Dr Amy Garner is a Consultant Orthopaedic and Trauma surgeon with a sub-specialist interest of partial, total and complex revision surgery of the knee. She works in the internationally respected Exeter Knee Reconstruction Unit, part of the Royal Devon University Hospitals NHS Trust. Amy also has a busy trauma practise covering the scope of adult and children’s trauma, with a specialist focus on acute knee injuries.
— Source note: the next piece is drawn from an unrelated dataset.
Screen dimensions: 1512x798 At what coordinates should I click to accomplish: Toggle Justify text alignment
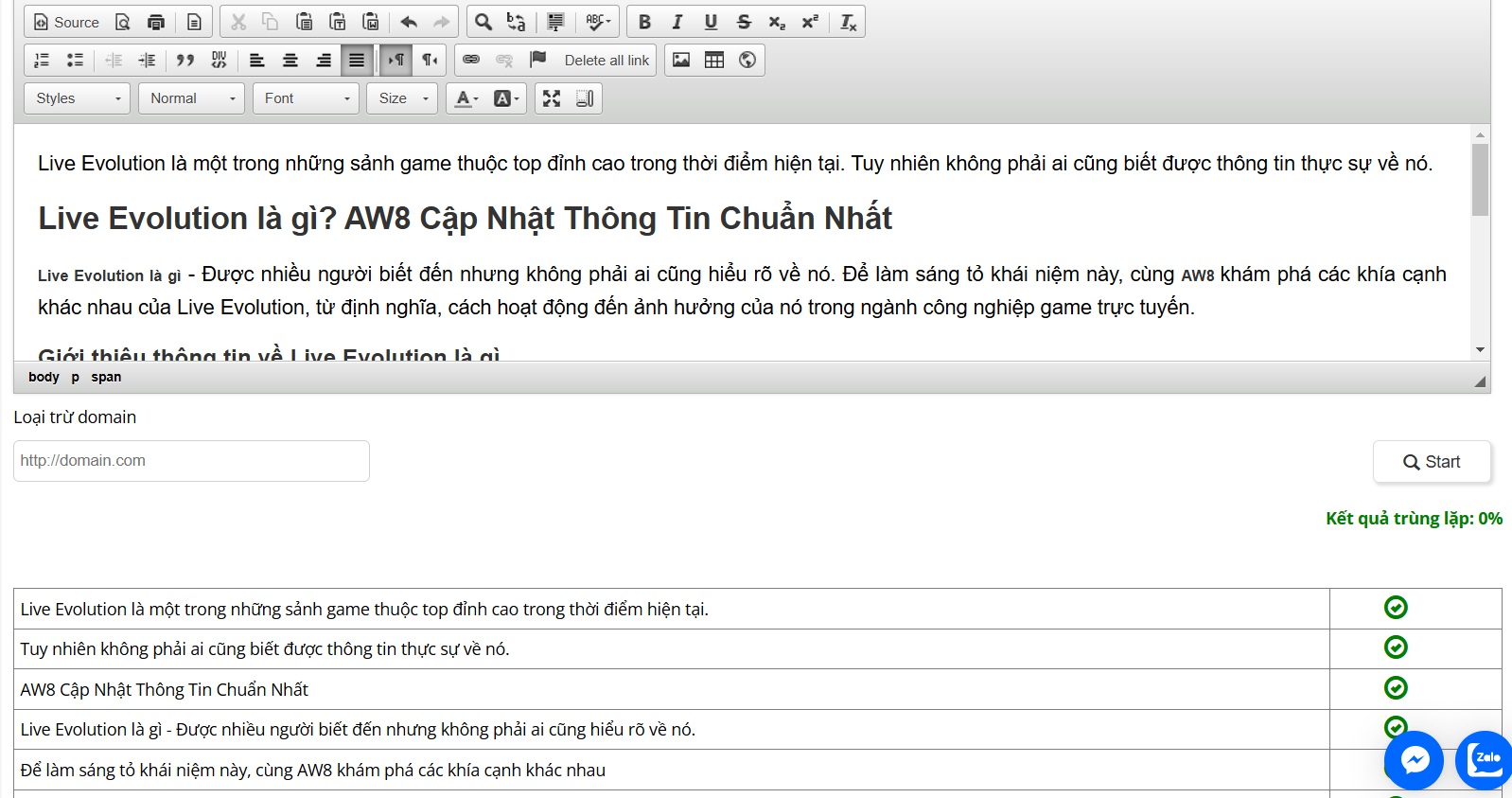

Amy trained as a doctor in Oxford, placing first in the Year 4 Surgical Examinations. She later completed a multi-award winning PhD at Imperial College, London. Her research investigated tissue-preserving knee replacement surgery. Specifically, she questioned whether two smaller ‘partial’ knee replacements could be used in different areas of the arthritic knee, preserving the remaining healthy bone, cartilage and important ligaments. Amy compared the function and biomechanics of these knee replacement constructs to ‘total knee replacement’, which traditionally requires removal of all cartilage in the knee, and the all important anterior cruciate ligament.
As a Mid-Career Fellow, at the University of Exeter, Amy is taking functional research of knee replacement to an unprecedented level. Using the pioneering ‘vSim’ research facility, Amy is investigating partial Vs total knee replacement performance when patients undertake complex movements like pivoting, walking on un-even ground or when jolted, much like one might experience if walking on a moving train. She aims to understand multi-directional movement, ‘fear of falling’, the stress-response to unpredictable motion and the kinematics of partial with total knee replacement. With this knowledge, Amy and her research team aim to optimise post-operative performance and function in the treatment of end-stage osteoarthritis of the knee.